In his report, the DOT’s Yanev wrote that the Brooklyn Bridge “is probably the best secured Bridge against such movements going out of control.” John Roebling designed it with three separate systems “for that specific purpose,” he wrote, noting that it has a suspension system, a diagonal stay system, and a stiffening truss. “Roebling himself famously said if anything happens to one of [his] systems, ‘The bridge may sag, but it will not fall.’ ”

THE JEWEL

The Brooklyn Bridge opened on May 24, 1883. It has had its share of tragedies and scandals, from the dozens of men who died building it—including designer Roebling—to a scam that almost resulted in dodgy wire being strewn throughout its cables. Yet experts and laypeople alike consider it to be the most beautiful and best-designed bridge ever built. Spiro Pollalis, an engineer and professor of design technology at Harvard, suggested that New Yorkers “turn the lemon to lemonade.” He says that the events of August 14 should be investigated, but that no one should panic. Instead, people should use the blackout as a reminder of the “jewel” in Lower Manhattan and walk across it more often. “It’s my favorite bridge,” he says.

M.I.T.’s Ochsendorf says he doesn’t believe the bridge would ever collapse, but that his biggest concern would be cables or vertical suspenders snapping on the bridge. That occurred in 1981, killing a pedestrian; the cables have since been replaced.
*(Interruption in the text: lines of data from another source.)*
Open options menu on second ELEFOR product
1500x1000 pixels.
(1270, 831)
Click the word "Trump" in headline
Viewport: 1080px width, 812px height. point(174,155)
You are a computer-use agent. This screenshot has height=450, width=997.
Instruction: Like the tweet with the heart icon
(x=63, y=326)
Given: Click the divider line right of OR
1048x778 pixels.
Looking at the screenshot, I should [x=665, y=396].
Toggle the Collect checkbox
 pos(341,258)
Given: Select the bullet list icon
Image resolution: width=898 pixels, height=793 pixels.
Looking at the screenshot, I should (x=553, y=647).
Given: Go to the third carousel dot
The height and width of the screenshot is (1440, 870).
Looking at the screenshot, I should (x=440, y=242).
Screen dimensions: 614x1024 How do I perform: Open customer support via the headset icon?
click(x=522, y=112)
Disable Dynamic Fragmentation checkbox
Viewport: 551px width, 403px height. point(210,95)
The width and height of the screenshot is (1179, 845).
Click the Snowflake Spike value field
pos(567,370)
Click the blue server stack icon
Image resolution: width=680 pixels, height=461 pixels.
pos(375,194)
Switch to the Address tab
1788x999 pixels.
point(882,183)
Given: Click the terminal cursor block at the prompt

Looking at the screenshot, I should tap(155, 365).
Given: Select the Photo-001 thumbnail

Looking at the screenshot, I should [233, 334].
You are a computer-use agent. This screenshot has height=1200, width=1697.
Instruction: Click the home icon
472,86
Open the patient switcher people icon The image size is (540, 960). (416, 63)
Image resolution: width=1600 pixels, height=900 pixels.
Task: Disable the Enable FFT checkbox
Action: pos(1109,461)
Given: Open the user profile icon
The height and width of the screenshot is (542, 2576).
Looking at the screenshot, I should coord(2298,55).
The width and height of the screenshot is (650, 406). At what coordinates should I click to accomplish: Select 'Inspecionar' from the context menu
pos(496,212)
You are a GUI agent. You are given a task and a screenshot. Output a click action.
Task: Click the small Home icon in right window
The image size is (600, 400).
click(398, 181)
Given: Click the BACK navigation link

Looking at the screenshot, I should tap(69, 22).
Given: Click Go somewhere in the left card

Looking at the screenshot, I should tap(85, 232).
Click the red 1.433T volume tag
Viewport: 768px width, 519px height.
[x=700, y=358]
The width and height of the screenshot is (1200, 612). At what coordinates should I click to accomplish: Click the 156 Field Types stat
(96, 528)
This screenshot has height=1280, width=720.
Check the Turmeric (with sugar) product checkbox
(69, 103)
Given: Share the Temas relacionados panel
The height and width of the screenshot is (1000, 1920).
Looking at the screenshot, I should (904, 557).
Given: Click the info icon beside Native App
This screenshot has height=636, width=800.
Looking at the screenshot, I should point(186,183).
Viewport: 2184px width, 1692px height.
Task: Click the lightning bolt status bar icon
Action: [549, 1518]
But Cambridge’s McRobie offers a philosophical perspective: “When you have a crowd on the bridge, you’re at the very limits of human knowledge. We understand the bridge very well, but we don’t understand the crowds.”

And should another catastrophe force him to again walk from Manhattan to his Bedford-Stuyvesant home, Jomo Prince will try out a new plan to get over the East River. “I’m going to take the Manhattan.”